The Absorption and Transport of Magnolol in Caco-2 Cell Model

• Published in: Chinese journal of integrative medicine Vol. 19; no. 3; pp. 206 - 211
• Main Author: 吴安国 曾宝 黄孟秋 李生梅 陈建南 赖小平
• Format: Journal Article
• Language: English
• Published: Heidelberg Chinese Association of Traditional and Western Medicine 01.03.2013
• Subjects: Biological Transport - drug effects; Biphenyl Compounds - metabolism; Caco-2 Cells; Caco-2细胞; Chromatography, High Pressure Liquid; Humans; Hydrogen-Ion Concentration - drug effects; Intestinal Absorption - drug effects; Lignans - metabolism; Medicine; Medicine & Public Health; Models, Biological; Original Article; Temperature; Time Factors; Verapamil - pharmacology; 厚朴酚; 吸收; 扩散机制; 细胞模型; 维拉帕米; 运输时间; 高效液相色谱法; P-gp; magnolol; inhibitor; passive transport; Caco-2; the apparent permeability coefficient
• ISSN: 1672-0415; 1993-0402; 1993-0402
• DOI: 10.1007/s11655-012-1098-7

Objective： To investigate the absorption and transport mechanism of magnolol in Caco-2 cell model. Methods： A human intestinal epithelial cell model Caco-2 cell in vitro cultured was applied to study the absorption and transport of magnolol, the effects of time, donor concentration, P-gp inhibitor verapamil, pH and temperature on the absorption and transport of magnolol were investigated.
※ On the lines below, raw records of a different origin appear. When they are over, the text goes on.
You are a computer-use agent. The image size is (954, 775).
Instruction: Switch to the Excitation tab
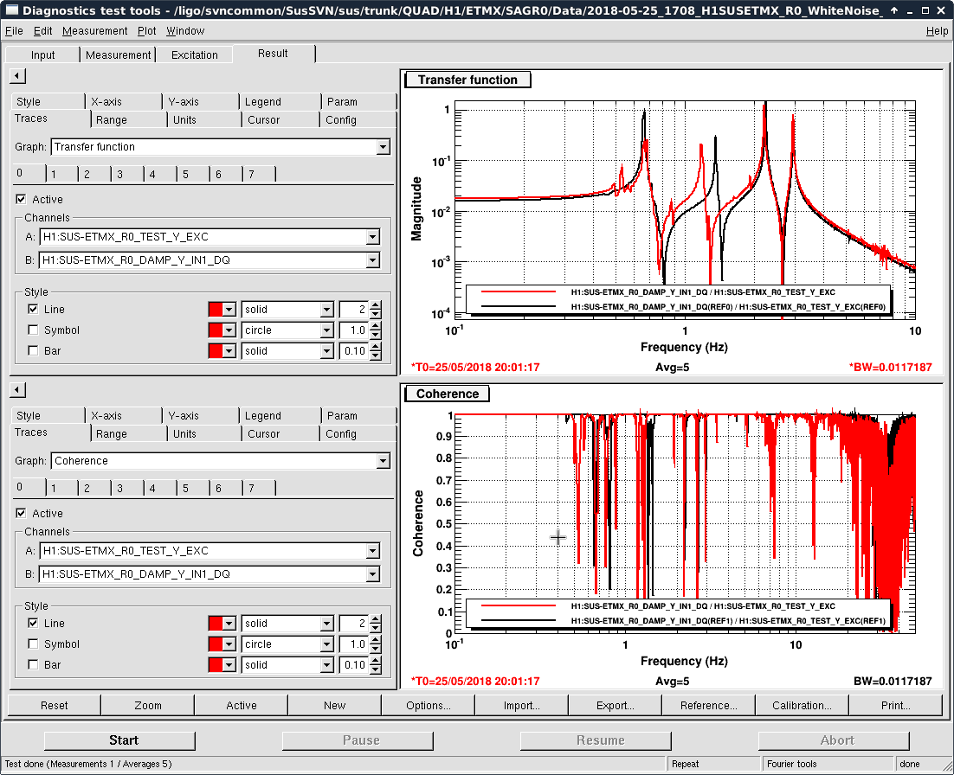click(x=195, y=54)
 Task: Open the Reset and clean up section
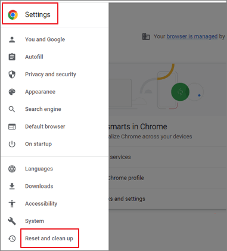tap(49, 238)
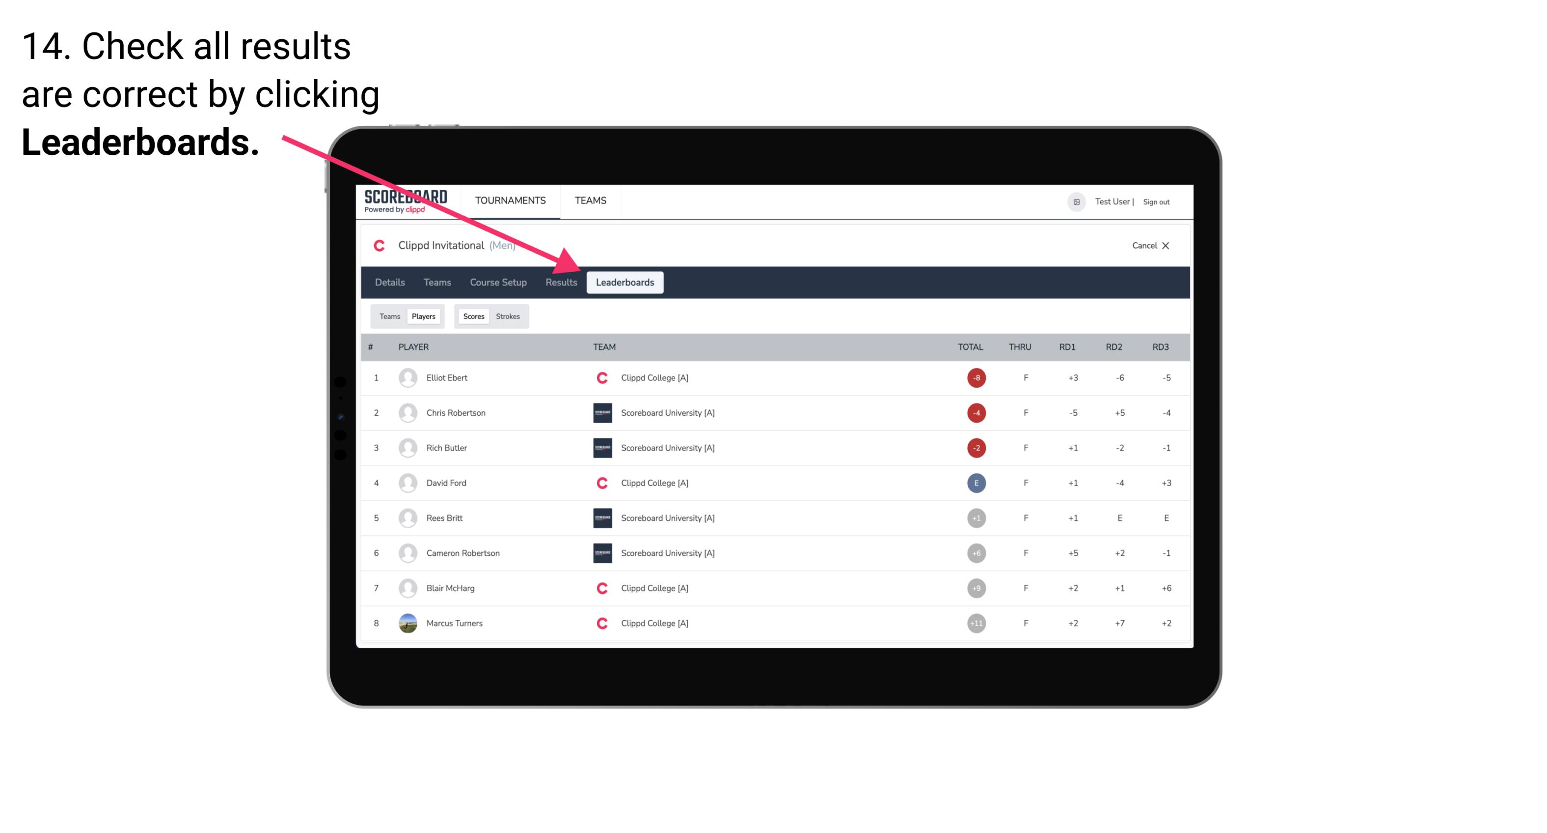Select the Strokes filter button
1547x833 pixels.
[x=508, y=316]
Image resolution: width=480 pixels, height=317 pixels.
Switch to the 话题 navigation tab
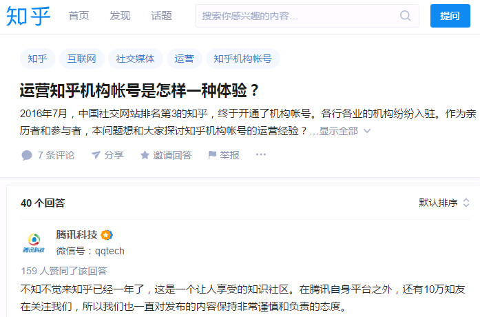coord(161,16)
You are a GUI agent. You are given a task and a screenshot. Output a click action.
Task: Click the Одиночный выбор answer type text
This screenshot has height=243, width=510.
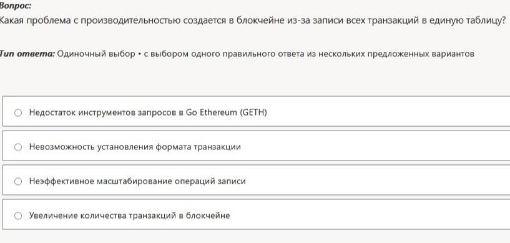(x=96, y=54)
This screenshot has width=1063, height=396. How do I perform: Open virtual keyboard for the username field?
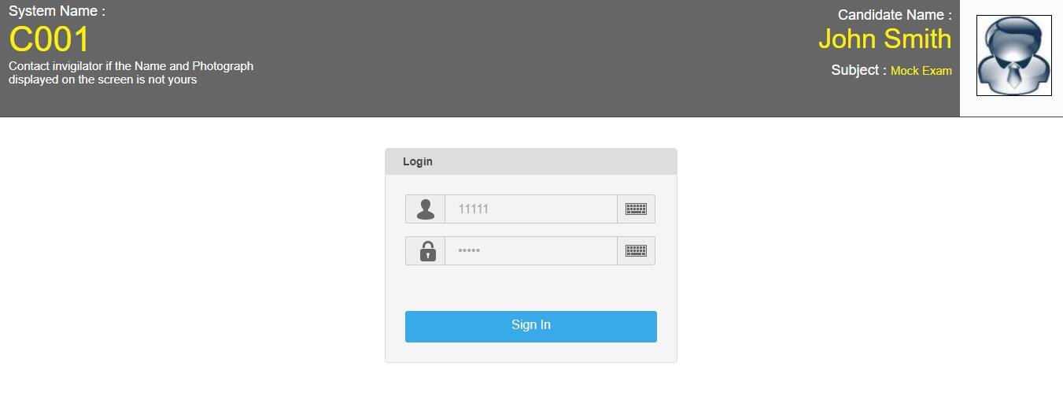click(636, 209)
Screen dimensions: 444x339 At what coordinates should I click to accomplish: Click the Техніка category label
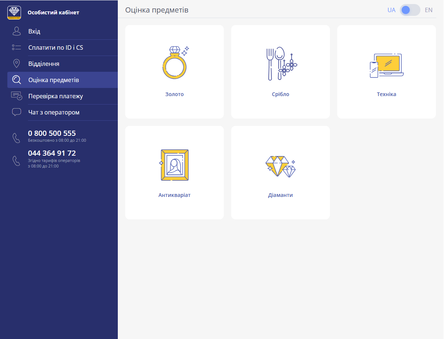tap(387, 94)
The determination of magnolol was performed by high performance liquid chromatography, then the values of apparent permeability coefficient （Papp） and Pratio Basolateral-to-Apical （BL-to-AP）/Apical-to-Basolateral （AP-to-BL） were calculated. Results： In Caco-2 cell model, comparing the amounts of transport of AP-to-BL and BL-to-AP, the latter was larger. At the same donor concentration, either the amounts of transport of AP-to-BL or BL-to-AP increased with increase in donor concentration and incubation time. Verapamil could significantly improve the amounts of transport of AP- to-BL. The transport of AP-to-BL and BL-to-AP depended on temperature, and there was no significant effect of pH on the transport of AP-to-BL. Conclusion： Magnolol could be transported through the intestinal mucosa via a passive diffusion mechanism primarily, coexisting with a carrier-mediated transport, at the same time, the efflux mechanism could be involved.